[LEESTEKST]
————————

28 oktober 2017

Een goede stielman vindt klanten bij de vleet


Vandaag bestaan er Latijnse vertalingen van Asterix, en van Kuifje ook meen ik. Misschien zijn er nog wel meer zulke lofwaardige pedagogische inspanningen geleverd. Zowel Kuifje als Asterix zijn echter prozawerken, en of het nu nog voorkomt weet ik niet maar vroeger werden ook gedichten vertaald, in Latijnse verzen. En omgekeerd werden klassieke gedichten naar de volkstalen vertaald.
Nu is het geen geheim dat moderne poëzie niet verkoopt, terwijl in vroegere tijden een goede dichter zich na enkele successen een statige woonst kon laten bouwen. Daar zijn voorbeelden van. Altijd echter hadden die mensen grote stielkennis in huis, precies omdat zij in hun leerjaren klassieke dichters hadden geïmiteerd, of in vers en rijm omgezet.

Genieën als John Dryden (1631-1700) of Alexander Pope (1688-1744) waren zulke vaklui. Mere poets and mere musicians are as sottish as mere drunkards are, who live in a continual mist, without seeing or judging anything clearly, vond Dryden. Zoals een muzikant eerst een instrument moet leren bespelen voor hij anderen lastigvalt, zo ook moet een dichter eerst de taal in zijn vingers krijgen. Wellicht doet het hem geen kwaad als hij eerst uitprobeert of hij rijm en metrum aankan, of zijn taalkennis daartoe al volstaat.

Pas in hun latere werken waagden de grote vakmannen zich aan vrije verzen, zoals Shakespeare het hen had voorgedaan. They discumbered themselves from rhyme. De kracht van hun blank verse komt dan voort uit rijmen die er niet meer staan, en de lezer of toehoorder beseft niet dat ze ontbreken.
Wie echter begint met het neerschrijven, in interpunctieloze kolommetjes, van losse diepzinnigheden en poëtische gevoeligheden, zo iemand mist die kracht, en zijn poëzie verkoopt bijgevolg niet want mensen zijn niet gek.
Over een rijmende dichter als bij ons Jean-Pierre Rawie doen vrije verzenjongens soms neerbuigend, misschien ook omdat zijn werk wél verkoopt. Dat het ook gewoon goed is, merken zij blijkbaar niet op.

Dryden vond dat het rijm obfuscation verhinderde – een term die je op zeven manieren kunt vertalen: vertroebeling, beneveling, wazigheid enzovoort. Hij preciseert dit met een beeld dat uit de vogeljacht komt: Since it bounds and circumscribes the fancy. For imagination in a poet is a faculty so wild and lawless, that, like a high-ranking spaniel, it must have clogs tied to it, lest it outrun the judgement. (opdracht bij The Rival Ladies, 1664)
Kluisters dus, om leeg geschreeuw te voorkomen.

Een verrassend effect van vakkundig rijm is nog dat het plaats bespaart!

————————

[OPDRACHTEN]
a: Beantwoord deze vragen over de tekst over rijm in de poëzie:
(i) Welke rijmende dichter noemt de tekst "bij ons"?
(ii) Uit welk jaar is de opdracht bij The Rival Ladies?
(iii) Welk verrassend effect van vakkundig rijm noemt de laatste zin?
b: Zet de tekst over rijm in de poëzie voort, te beginnen na de laatste zin.

[GEGEVENSREGELS]
————————

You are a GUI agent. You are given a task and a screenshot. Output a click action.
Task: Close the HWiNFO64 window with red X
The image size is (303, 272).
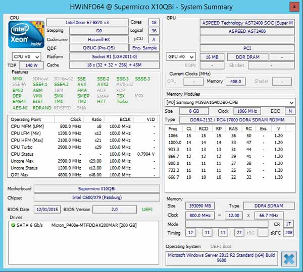click(293, 7)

————————

[ANTWOORDEN OP VOLGORDE]
a:
(i) Jean-Pierre Rawie
(ii) 1664
(iii) Het bespaart plaats.

b:
Zekere William Dobson, van Oxford, had in 1634 grote faam verworven met een vertaling in Latijnse verzen van de Solomon van Matthew Prior – een werk dat wij nu niet meer hoeven te kennen, zeg ik maar – en Alexander Pope vroeg hem daarop of hij hetzelfde wilde doen met zijn Essay on Man – een werk dat onze aandachtige lectuur verdient.
Dobson begon aan die taak, maar staakte al snel zijn pogingen, on account of the impossibility of imitating its brevity in another language.
Dat is wel een opmerkelijke reden, want het Latijn staat juist bekend om zijn brevitas. Inderdaad had Alexander Pope voor de versvorm gekozen omdat die hem toeliet zijn gedachten korter uit te drukken dan mogelijk was in proza. Al vond hij in alle nederigheid dat Jonathan Swift daarin beter was dan hijzelf, want die kon:
                            …in one couplet fix
               As much sense as I can in six.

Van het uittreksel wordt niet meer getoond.